Excerpt |

↓

The indigenous people of Australia have been subjected to genocide and national discrimination for centuries. Recently the United Nations Human Rights Commission condemned the government for racism., a photo by Pan-African News Wire File Photos on Flickr.
UN slams Australia for apartheid, racist policies
Wednesday, 25 May 2011 19:59
THE United Nations' top human rights watchdog has attacked Australia's tough refugee policies and the treatment of outback Aborigines, saying there was a strong undercurrent of racism in the country.
According to UN Human Rights Commissioner Navi Pillay, long-standing policies of locking up asylum seekers had "cast a shadow over Australia's human rights record", and appeared to be completely arbitrary.
"I come from South Africa and lived under this, and am every way attuned to seeing racial discrimination," she said.
UN Human Rights Commissioner Navi Pillay claims that the Australian government does not do enough to support Aborigines, who make up 2 percent of the population
The 69-year-old is a former anti-apartheid campaigner and international criminal court judge, and she was speaking to reporters at the end of a six-day visit.
"There is a racial discriminatory element here which I see as rather inhumane treatment of people, judged by their differences, racial, colour or religions," she said yesterday.

↑

Exercise A |
According to the article on the UN criticism of Australia, how long was Navi Pillay's visit?
Exercise B |
Reproduce the passage of the article on the UN criticism of Australia that opens with the words containing "UN Human Rights Commissioner Navi Pillay claims" and closes with "she said yesterday.".
Exercise C |
Go on with the article on the UN criticism of Australia, picking up after its final sentence.

Listed entries |
↓

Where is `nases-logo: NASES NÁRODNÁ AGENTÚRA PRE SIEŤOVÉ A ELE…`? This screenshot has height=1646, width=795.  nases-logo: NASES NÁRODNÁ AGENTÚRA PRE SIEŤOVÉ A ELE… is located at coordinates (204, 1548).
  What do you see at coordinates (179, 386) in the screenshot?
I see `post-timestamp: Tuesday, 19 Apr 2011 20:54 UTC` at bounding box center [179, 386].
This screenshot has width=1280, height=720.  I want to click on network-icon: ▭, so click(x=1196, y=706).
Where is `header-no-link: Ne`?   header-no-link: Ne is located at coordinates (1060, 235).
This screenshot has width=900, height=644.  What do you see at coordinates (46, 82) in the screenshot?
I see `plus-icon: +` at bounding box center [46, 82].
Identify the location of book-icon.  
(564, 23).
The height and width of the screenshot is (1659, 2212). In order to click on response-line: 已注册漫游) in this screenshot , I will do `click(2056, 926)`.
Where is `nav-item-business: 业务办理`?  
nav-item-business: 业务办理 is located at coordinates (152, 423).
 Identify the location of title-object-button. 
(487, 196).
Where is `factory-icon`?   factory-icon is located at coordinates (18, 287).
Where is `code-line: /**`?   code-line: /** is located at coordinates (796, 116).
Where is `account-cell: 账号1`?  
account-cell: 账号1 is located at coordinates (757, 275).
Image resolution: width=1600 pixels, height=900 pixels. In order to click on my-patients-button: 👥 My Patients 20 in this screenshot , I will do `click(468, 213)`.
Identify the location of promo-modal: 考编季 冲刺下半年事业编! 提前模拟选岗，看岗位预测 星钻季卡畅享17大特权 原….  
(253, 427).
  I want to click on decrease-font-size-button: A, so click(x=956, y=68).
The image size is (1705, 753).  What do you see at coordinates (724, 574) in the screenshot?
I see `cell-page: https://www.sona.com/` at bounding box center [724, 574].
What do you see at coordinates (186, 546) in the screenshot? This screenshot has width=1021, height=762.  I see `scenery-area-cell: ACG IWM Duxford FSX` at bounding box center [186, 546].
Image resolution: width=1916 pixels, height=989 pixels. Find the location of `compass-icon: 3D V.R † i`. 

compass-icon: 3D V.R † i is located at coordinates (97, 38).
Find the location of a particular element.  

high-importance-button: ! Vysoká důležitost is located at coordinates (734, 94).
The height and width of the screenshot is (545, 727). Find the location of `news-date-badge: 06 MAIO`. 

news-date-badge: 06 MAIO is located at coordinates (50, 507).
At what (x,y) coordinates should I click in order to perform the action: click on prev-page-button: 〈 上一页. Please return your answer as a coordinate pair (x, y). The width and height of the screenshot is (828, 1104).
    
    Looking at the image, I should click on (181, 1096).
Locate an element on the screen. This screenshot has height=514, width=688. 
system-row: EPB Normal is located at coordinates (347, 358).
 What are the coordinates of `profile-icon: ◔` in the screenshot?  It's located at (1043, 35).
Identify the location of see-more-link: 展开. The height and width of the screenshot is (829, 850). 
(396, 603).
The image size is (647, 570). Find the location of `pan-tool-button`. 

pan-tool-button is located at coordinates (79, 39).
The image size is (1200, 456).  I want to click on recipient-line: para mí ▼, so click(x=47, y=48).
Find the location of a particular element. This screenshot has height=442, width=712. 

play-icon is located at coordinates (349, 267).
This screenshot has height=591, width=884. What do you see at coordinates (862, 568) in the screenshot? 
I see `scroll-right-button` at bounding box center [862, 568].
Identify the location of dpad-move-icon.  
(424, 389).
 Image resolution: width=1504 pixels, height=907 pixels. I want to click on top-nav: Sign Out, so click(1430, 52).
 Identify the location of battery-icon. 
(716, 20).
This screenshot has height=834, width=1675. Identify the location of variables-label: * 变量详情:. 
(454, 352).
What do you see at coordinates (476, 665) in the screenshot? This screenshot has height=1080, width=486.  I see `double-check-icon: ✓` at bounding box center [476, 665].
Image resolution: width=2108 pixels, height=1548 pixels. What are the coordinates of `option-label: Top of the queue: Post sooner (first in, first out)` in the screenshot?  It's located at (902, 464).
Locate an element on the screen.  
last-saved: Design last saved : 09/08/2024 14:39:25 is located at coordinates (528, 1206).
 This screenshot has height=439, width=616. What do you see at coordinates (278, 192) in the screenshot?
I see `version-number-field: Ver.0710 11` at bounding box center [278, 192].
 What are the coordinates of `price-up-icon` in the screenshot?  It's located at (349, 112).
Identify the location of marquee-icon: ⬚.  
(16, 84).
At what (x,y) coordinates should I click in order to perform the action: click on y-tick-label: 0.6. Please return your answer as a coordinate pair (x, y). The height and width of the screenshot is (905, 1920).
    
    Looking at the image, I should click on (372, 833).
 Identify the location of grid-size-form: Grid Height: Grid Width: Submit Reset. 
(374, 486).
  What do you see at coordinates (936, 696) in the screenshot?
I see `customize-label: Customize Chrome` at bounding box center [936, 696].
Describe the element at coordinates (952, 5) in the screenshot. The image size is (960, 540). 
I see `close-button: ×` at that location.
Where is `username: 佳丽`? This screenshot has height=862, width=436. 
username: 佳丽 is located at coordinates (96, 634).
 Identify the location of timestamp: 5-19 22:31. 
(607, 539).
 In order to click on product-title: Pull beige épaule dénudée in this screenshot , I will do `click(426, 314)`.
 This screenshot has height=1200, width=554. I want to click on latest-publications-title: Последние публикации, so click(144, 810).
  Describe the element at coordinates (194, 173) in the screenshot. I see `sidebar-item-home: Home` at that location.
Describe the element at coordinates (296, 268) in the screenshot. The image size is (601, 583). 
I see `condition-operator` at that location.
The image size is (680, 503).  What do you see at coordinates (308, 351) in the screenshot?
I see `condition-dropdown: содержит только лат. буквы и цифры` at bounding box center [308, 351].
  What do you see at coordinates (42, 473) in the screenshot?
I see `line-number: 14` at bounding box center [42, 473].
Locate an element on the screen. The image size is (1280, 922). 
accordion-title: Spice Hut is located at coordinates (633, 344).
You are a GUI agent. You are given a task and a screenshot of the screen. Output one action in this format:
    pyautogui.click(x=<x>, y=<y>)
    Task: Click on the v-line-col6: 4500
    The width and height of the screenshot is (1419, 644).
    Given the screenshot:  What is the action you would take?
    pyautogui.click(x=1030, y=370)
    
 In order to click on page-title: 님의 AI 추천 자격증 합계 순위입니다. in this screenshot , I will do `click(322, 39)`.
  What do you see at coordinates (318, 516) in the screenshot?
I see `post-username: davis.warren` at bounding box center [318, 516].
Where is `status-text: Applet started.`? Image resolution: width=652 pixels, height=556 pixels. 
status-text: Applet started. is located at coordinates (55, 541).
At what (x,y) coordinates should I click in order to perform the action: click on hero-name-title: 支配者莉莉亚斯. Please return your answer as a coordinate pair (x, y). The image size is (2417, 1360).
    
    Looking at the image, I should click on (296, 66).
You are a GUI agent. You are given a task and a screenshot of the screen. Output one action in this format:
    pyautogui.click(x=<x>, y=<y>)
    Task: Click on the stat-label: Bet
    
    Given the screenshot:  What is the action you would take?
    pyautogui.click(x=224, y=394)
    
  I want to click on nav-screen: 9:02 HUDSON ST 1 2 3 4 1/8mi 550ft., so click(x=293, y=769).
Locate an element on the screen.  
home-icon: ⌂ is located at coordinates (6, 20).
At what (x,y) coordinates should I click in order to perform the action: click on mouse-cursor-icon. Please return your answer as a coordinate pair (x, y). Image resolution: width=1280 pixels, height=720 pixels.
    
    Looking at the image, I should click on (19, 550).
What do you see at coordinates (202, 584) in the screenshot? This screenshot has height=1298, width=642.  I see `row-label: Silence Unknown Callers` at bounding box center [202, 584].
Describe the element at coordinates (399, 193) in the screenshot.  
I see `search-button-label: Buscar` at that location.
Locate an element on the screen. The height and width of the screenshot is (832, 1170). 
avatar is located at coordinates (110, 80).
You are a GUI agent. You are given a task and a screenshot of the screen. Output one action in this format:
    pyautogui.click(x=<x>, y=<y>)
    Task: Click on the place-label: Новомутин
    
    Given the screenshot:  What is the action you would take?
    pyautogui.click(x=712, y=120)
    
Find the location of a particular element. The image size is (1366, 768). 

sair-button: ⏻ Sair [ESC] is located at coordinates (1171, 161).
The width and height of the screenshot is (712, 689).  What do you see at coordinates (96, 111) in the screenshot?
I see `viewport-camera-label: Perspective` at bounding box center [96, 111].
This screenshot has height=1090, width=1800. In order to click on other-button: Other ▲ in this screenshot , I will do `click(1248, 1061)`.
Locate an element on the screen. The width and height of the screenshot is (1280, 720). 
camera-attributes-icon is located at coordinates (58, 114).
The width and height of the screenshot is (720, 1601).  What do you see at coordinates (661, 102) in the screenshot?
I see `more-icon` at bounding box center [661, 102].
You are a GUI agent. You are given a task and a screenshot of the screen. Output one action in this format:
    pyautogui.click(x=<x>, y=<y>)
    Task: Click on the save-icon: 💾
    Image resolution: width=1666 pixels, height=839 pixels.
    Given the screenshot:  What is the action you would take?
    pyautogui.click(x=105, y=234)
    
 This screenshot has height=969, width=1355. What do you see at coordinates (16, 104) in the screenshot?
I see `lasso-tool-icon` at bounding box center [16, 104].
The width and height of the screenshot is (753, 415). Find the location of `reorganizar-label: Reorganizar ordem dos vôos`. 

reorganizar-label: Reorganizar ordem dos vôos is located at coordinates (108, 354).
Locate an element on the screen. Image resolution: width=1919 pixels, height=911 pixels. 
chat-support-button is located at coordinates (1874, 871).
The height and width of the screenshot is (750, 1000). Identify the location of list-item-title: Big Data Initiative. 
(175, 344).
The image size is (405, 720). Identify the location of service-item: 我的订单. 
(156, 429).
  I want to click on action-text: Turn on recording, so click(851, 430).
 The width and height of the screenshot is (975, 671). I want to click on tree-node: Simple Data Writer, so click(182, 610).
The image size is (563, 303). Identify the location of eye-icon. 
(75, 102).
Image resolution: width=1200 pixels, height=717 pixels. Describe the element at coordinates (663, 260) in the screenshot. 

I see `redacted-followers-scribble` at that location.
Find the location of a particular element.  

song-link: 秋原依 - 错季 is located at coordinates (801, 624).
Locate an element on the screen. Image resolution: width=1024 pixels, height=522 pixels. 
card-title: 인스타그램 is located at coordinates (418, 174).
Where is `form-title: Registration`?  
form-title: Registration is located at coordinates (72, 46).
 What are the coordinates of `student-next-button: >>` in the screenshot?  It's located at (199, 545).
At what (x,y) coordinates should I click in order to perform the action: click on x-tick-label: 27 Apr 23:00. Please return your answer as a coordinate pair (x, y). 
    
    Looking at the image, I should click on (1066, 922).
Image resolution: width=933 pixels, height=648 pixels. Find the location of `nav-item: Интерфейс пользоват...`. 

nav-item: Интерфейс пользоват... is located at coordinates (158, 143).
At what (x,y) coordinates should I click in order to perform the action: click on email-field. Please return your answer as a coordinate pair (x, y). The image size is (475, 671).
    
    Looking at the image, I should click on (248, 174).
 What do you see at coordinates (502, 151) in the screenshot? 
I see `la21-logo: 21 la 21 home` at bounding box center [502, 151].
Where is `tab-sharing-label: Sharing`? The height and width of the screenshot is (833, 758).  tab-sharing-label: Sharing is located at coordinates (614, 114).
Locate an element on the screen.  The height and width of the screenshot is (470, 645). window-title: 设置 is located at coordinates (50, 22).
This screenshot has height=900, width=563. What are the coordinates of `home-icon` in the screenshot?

↑

Exercise result A |
Six days.

Exercise result B |
UN Human Rights Commissioner Navi Pillay claims that the Australian government does not do enough to support Aborigines, who make up 2 percent of the population
The 69-year-old is a former anti-apartheid campaigner and international criminal court judge, and she was speaking to reporters at the end of a six-day visit.
"There is a racial discriminatory element here which I see as rather inhumane treatment of people, judged by their differences, racial, colour or religions," she said yesterday.

Exercise result C |
Before she left Pillay held talks with Prime Minister Julia Gillard and expressed deep concern about the minority Labour government's latest plan to send hundreds of asylum seekers to Malaysia for refugee processing, hoping to appease voter concern about asylum seekers arriving by boat.
Navi Pillay said that Australia's long-standing policies of locking up asylum seekers had "cast a shadow over Australia's human rights record".
Australian Prime Minister Julia Gillard is unlikely to change her policies, critics fear
Why has Australia been labelled racist?
A tough approach to immigration is not the sole reason why Australia has been deemed racist by the UN.
The belief that the country is "unusually racist" goes back to the late 1700s when European settlers forced the indigenous population into neighbouring territories.
From 1869 until the 1970s the idea was further compounded when Australian Aboriginal and Torres Strait Islander children, dubbed The Stolen Generations, were taken away from their families by the state.
From 1901 to 1973 the White Australia policy restricted "non-white" immigration into the country.
More recently, in the late 1990s, politician Pauline Hanson courted controversy by saying that "a multicultural country can never be a strong country".
She also complained that Australia was in danger of being "swamped by Asians", and that immigrants ‘have their own culture and religion, form ghettos and do not assimilate'
The racially motivated 2005 Cronulla riots saw 5 000 people protesting against alleged assaults by groups of Middle Eastern looking youths from the suburbs of South Western Sydney.
And in 2009 Indian students held mass protests against what they claimed were a series racist attacks.
The government has been struggling to handle the flow of illegal immigrants and earlier this month said it had struck a deal with Kuala Lumpur to ensure asylum-seekers caught heading to Australia would be sent to Malaysia, which is not a signatory of the UN refugee convention.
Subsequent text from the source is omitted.